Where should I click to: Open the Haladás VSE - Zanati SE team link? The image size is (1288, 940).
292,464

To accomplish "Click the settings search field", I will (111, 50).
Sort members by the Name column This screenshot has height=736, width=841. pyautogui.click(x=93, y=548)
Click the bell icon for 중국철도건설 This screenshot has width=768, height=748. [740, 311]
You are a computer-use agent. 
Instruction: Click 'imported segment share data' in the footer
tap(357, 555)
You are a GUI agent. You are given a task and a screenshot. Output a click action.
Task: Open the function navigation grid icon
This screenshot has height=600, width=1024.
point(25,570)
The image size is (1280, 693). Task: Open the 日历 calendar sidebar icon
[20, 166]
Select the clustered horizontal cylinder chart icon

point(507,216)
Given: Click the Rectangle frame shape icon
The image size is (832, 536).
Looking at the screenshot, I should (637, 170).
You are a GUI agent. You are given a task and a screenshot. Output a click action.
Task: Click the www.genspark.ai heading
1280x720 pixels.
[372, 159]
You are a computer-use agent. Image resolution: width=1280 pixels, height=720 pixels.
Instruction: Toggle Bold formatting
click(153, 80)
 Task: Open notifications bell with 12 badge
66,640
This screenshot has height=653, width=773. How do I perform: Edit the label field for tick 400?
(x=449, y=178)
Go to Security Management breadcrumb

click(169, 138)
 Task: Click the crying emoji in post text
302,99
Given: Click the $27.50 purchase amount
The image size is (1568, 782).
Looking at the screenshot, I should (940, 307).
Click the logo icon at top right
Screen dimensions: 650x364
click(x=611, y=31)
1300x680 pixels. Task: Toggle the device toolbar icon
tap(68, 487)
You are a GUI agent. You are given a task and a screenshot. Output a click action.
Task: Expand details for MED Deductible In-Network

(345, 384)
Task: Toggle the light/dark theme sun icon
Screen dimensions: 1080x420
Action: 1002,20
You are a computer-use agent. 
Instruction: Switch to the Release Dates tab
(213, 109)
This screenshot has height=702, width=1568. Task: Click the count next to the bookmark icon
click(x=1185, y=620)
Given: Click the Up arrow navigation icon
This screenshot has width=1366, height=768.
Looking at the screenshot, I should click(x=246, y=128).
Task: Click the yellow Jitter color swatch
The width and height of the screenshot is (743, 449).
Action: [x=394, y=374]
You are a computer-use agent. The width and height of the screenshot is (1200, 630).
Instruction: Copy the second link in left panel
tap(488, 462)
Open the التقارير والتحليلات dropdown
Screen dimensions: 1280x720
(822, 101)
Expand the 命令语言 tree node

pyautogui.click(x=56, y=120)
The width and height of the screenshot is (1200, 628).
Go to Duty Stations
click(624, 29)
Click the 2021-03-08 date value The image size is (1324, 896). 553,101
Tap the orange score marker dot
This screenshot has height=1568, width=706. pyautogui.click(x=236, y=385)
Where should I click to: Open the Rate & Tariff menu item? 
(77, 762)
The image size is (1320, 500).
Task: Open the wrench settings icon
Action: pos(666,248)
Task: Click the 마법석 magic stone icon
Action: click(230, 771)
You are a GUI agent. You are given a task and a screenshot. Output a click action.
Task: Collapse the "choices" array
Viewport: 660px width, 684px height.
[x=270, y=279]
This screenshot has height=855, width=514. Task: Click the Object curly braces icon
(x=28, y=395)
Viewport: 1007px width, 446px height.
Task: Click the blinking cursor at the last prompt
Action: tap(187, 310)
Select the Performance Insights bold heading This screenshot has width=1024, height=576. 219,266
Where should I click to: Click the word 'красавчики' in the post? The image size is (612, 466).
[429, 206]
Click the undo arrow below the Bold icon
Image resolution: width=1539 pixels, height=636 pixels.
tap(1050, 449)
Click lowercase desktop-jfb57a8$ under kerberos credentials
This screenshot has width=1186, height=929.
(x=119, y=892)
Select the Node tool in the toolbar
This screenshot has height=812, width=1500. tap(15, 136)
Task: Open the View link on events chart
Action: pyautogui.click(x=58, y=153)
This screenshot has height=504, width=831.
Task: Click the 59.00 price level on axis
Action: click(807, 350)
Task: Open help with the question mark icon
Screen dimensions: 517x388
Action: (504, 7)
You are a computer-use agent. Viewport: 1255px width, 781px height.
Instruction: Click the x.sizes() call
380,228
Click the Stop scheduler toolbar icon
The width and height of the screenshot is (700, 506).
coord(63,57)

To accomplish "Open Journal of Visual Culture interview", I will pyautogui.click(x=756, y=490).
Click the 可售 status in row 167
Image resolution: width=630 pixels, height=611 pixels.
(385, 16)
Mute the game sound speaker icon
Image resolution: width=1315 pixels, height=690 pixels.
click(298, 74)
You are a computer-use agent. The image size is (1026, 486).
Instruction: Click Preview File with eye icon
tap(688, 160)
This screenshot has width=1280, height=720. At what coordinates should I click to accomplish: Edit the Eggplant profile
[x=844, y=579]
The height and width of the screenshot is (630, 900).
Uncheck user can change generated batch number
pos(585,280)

REQUIRED WORK:
The string to find is "heading"; copy every line of the listing that has it.

RESPONSE:
Task: Click the www.genspark.ai heading
Select the Performance Insights bold heading This screenshot has width=1024, height=576. 219,266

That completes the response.